MISC’s 9M18 results with core profit of RM938m (-38% YoY) is deemed within expectations as we expect stronger 4Q18 led by higher charter rates, lower dry docking activities and stronger USD. While LNG segment is expected to stay resilient on firm long term charters, we expect petroleum segment to improve seasonally in 4Q18 on higher winter demand. We increase FY18/19/20 earnings forecast by 2%/4%/4% on higher petroleum tanker rate assumption. Maintain our HOLD rating with higher SOP-driven TP of RM6.40.
Within expectations. At 70%/65% of our/consensus full-year estimates, 9M18 core net profit of RM938.2m is deemed within expectations as we expect stronger 4Q18 results helped by higher charter rates, lower dry docking activities and stronger USD QoQ. Third interim dividend of 7.0 sen/share (ex-date: 30 Nov, payment date: 18 Dec), as expected, was declared (vs 7 sen in 3Q17), bringing its YTD DPS to 21 sen.
QoQ: 3Q18 core earnings inched by 2% QoQ to RM315.9m due to (i) narrowed losses for petroleum segment on higher charter rates, (ii) stronger offshore division (+6%; commencement of FSO Mekar Bergading) and (iii) improving heavy engineering segment from better project billings. However, it was offset by weaker LNG division (-12%; higher vessel dry docking) and higher finance cost (+11%).
YoY: Core earnings dropped by 33% from RM473.1m in 3Q17, no thanks to lower contribution from LNG segment (-41%; lower earnings days and charter rate upon renewal of LNG Puteri Firuz in October last year), heavy engineering unit and weaker USD against MYR. This was partially cushioned by narrowed losses for petroleum segment led by higher freight rates achieved for Aframax and Suezmax vessels.

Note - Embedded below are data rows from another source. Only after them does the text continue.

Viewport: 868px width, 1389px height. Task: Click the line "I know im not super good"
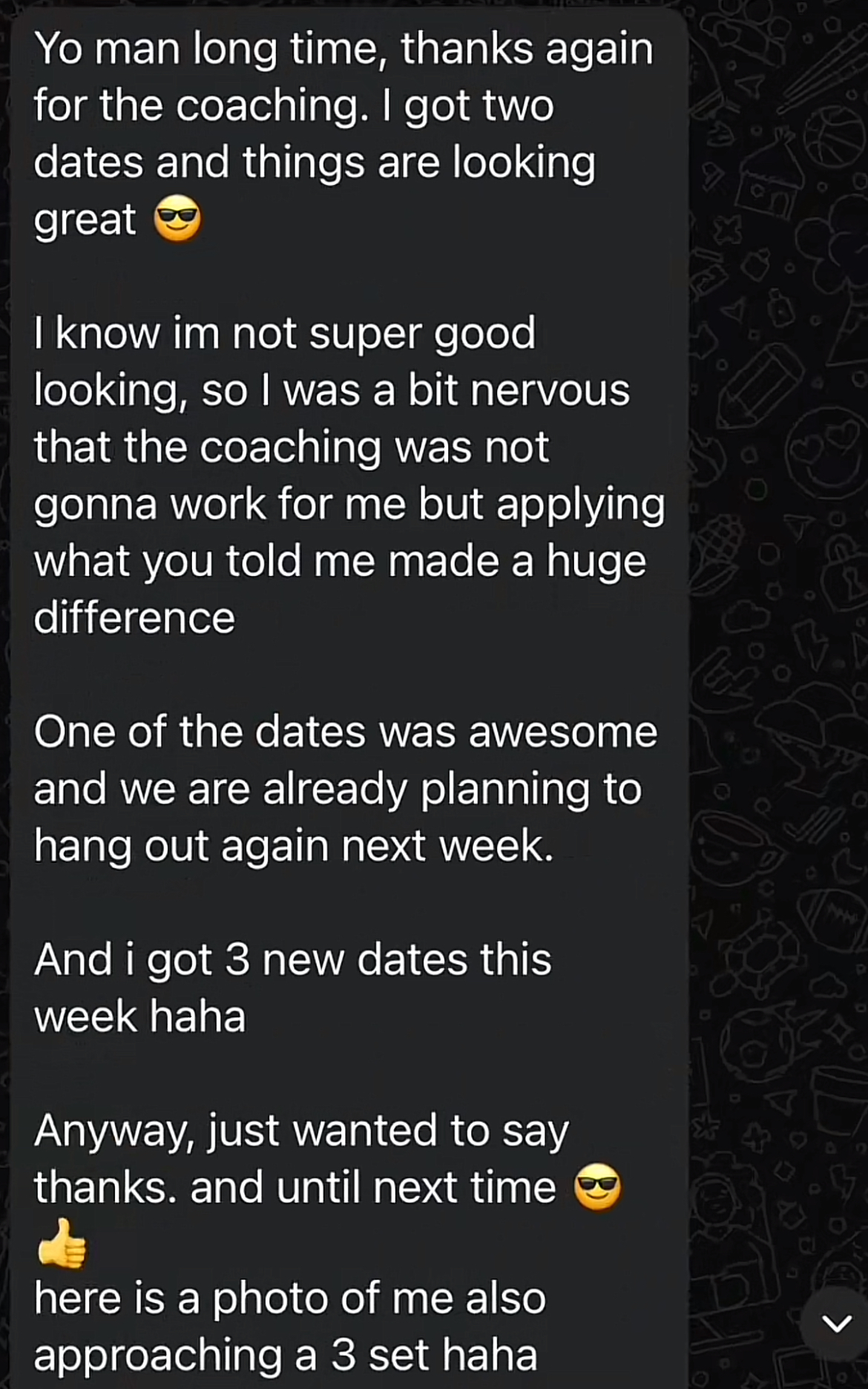click(284, 333)
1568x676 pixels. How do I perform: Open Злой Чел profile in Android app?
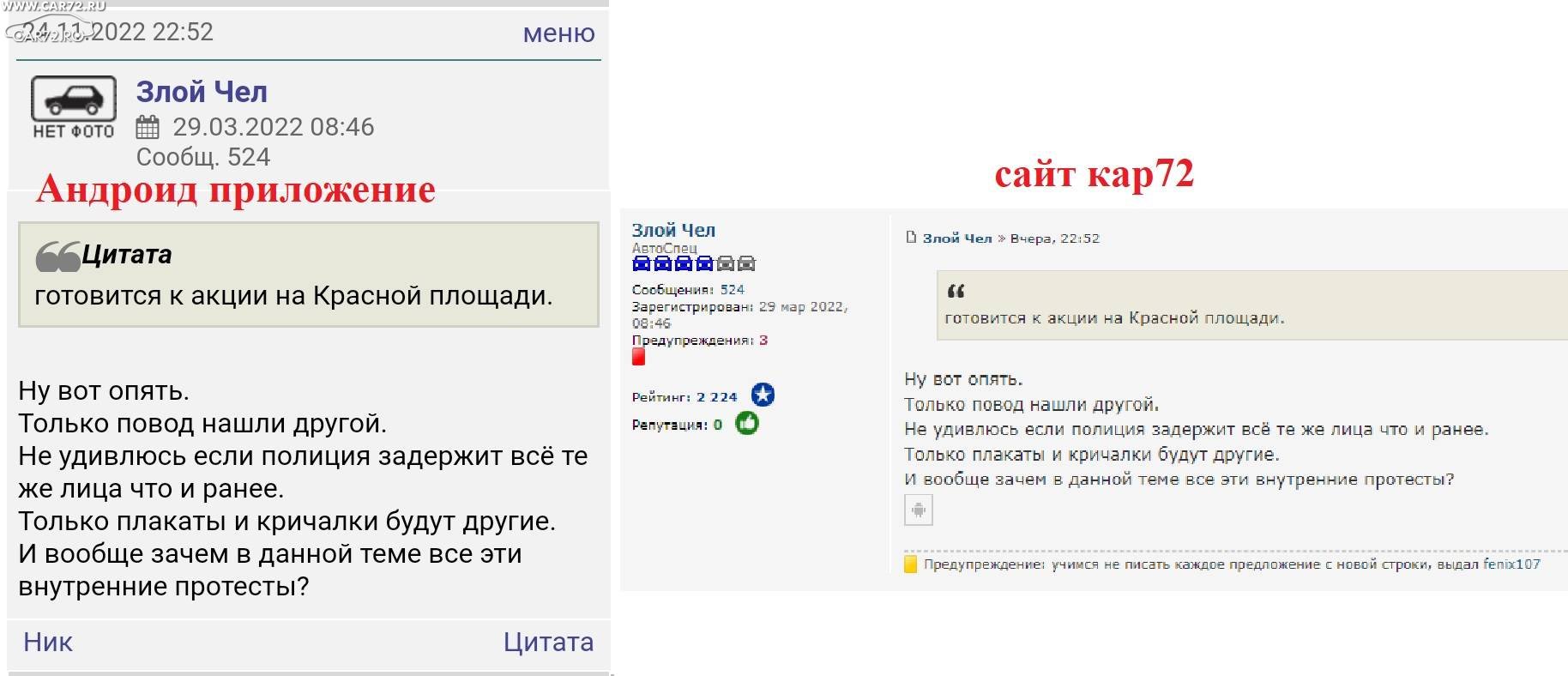click(202, 92)
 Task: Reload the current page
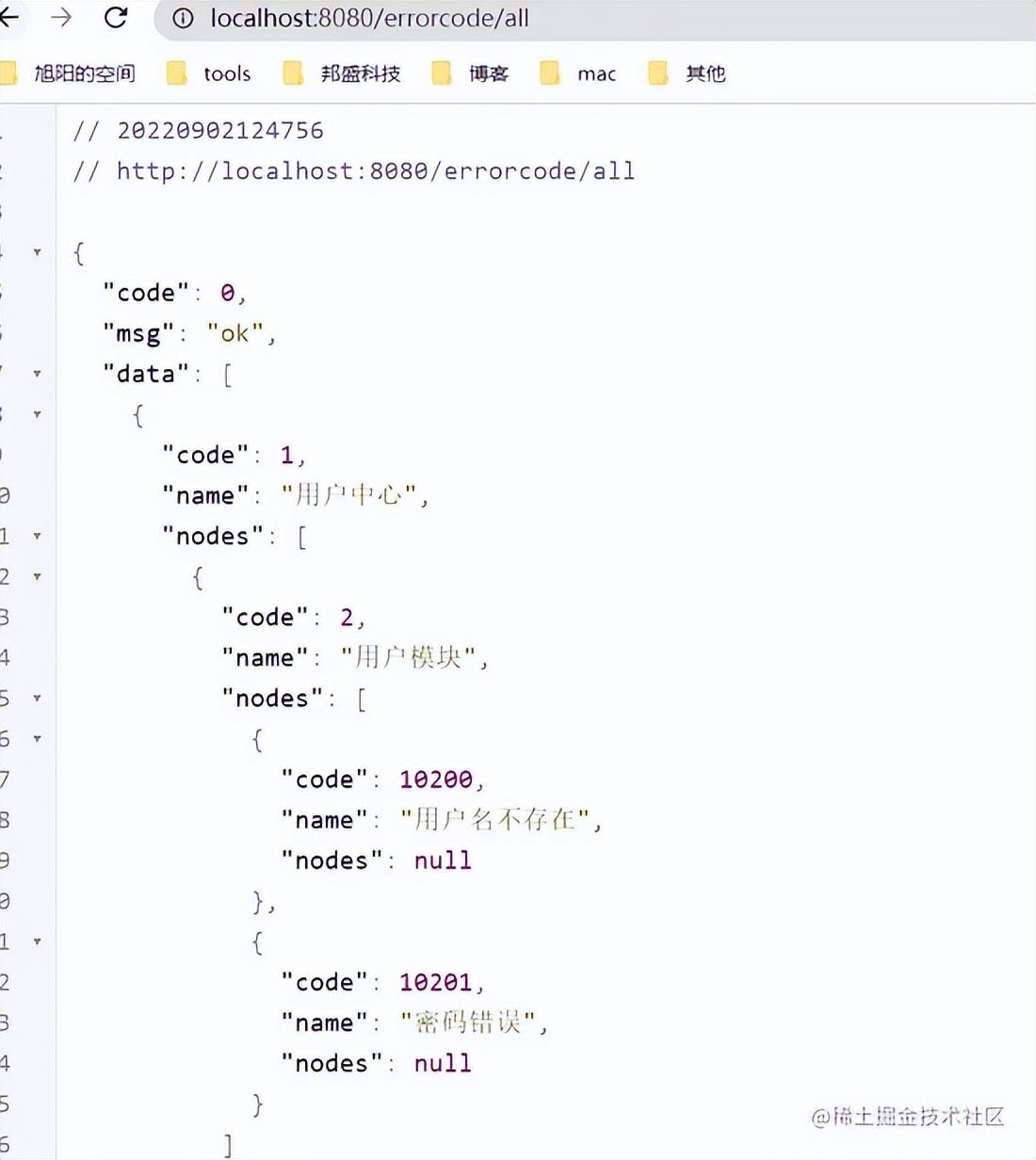tap(115, 17)
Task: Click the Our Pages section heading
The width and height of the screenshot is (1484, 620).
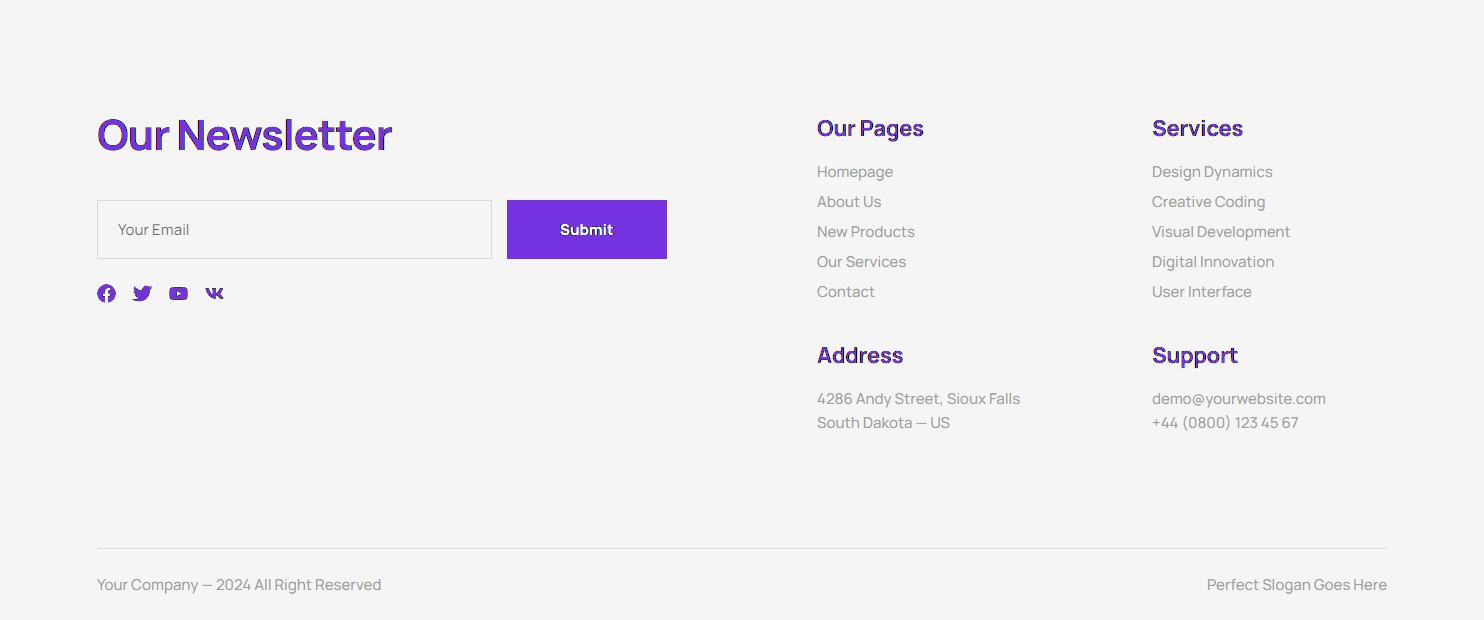Action: coord(870,128)
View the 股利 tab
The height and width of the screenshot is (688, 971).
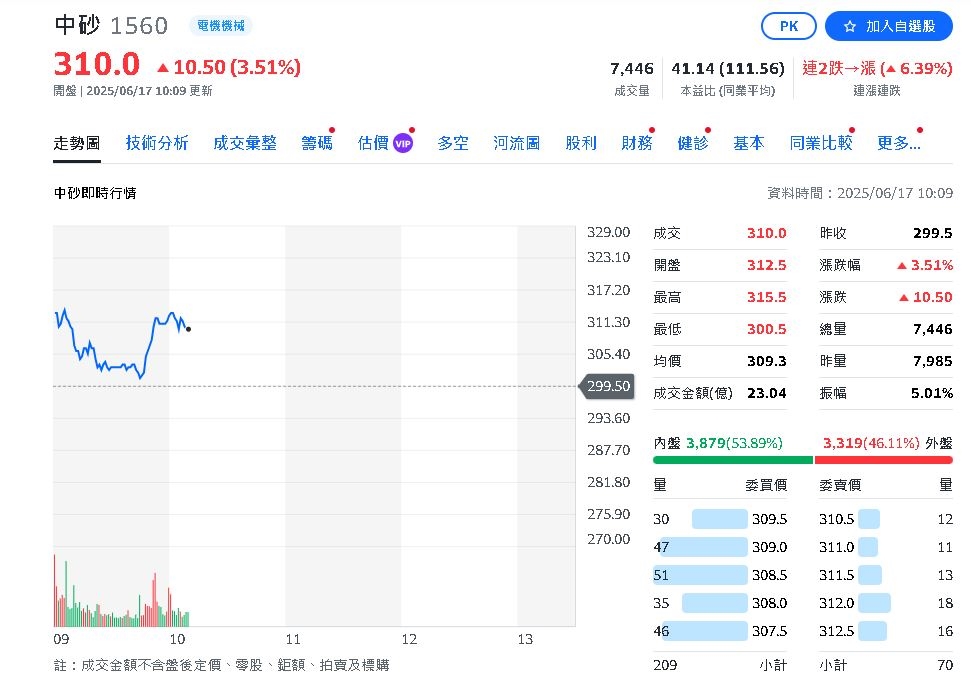tap(580, 143)
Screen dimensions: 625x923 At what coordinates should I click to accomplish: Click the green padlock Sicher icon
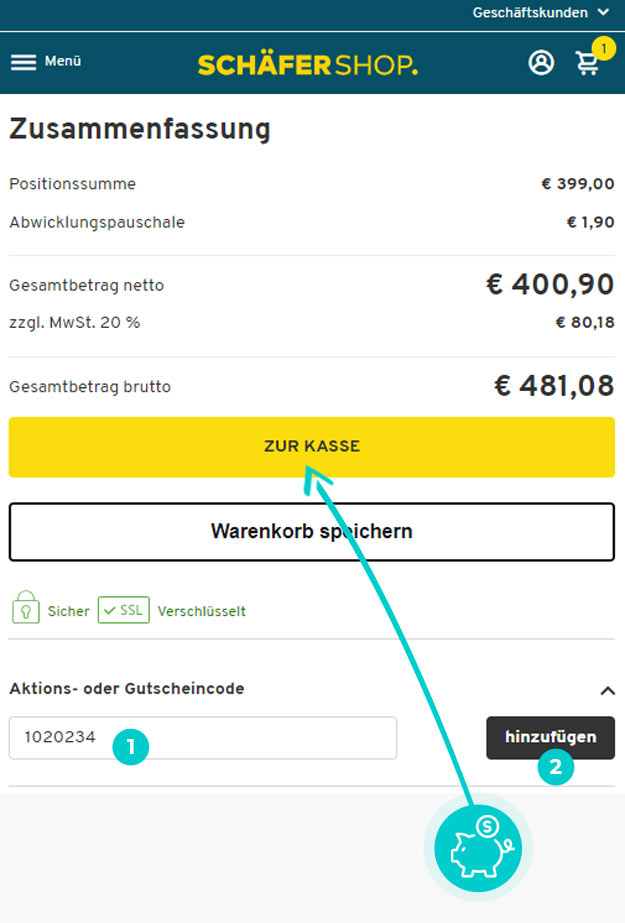[x=25, y=607]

YTD: 9M18 core earnings also plunged by 38% from RM1.5bn mainly bogged down by lower contribution from all three segments and coupled with weakening of USD against MYR.
Outlook. LNG spot rates have been on the steady rise on tight tonnage availability and this will benefit 2-3 vessels which are on spot charters while the remaining 26 LNG carriers are on secured long term charters. For petroleum segment, we expect rates to recover in 2019 helped by slower fleet tonnage growth and higher demolition activities but margins are still under pressure with high bunker costs. Current portfolio mix of 59:41 term to spot will allow MISC to benefit the recovery of tanker rates. On the other hand, its heavy engineering division’s tenderbook increased by 39% QoQ to RM6.0bn with higher local bids. Management also highlighted that offshore segment will be the main growth focus via both organic and inorganic strategy in deepwater opportunities and brownfield replacement projects.
Forecast. We increase FY18/19/20 earnings forecast by 2%/4%/4% respectively after imputing higher petroleum tanker rate but is offset by higher operating cost for heavy engineering segment.
Maintain HOLD, TP: RM6.40. Our SOP-driven TP is increased to RM6.40 (from RM6.17) after earnings forecast adjustment, imputing higher 0.85x (from 0.8x) PBV on petroleum segment but is offset by lower value for heavy engineering as a consequence of cutting our TP for MMHE’s to RM0.68/share from RM0.78/share previously. Post 3Q18 results conference call, the management is still maintaining its guidance of 10% YoY decline in its core operating cash flow to USD1.2bn and thus, we are maintaining our FY18 DPS forecast of 30 sen premising on stronger earnings outlook in 4Q18. Maintain HOLD recommendation as near term earnings risk would be cushioned by strong balance sheet (net gearing of 0.22x as of 3Q18) and dividend yield of 4.5%.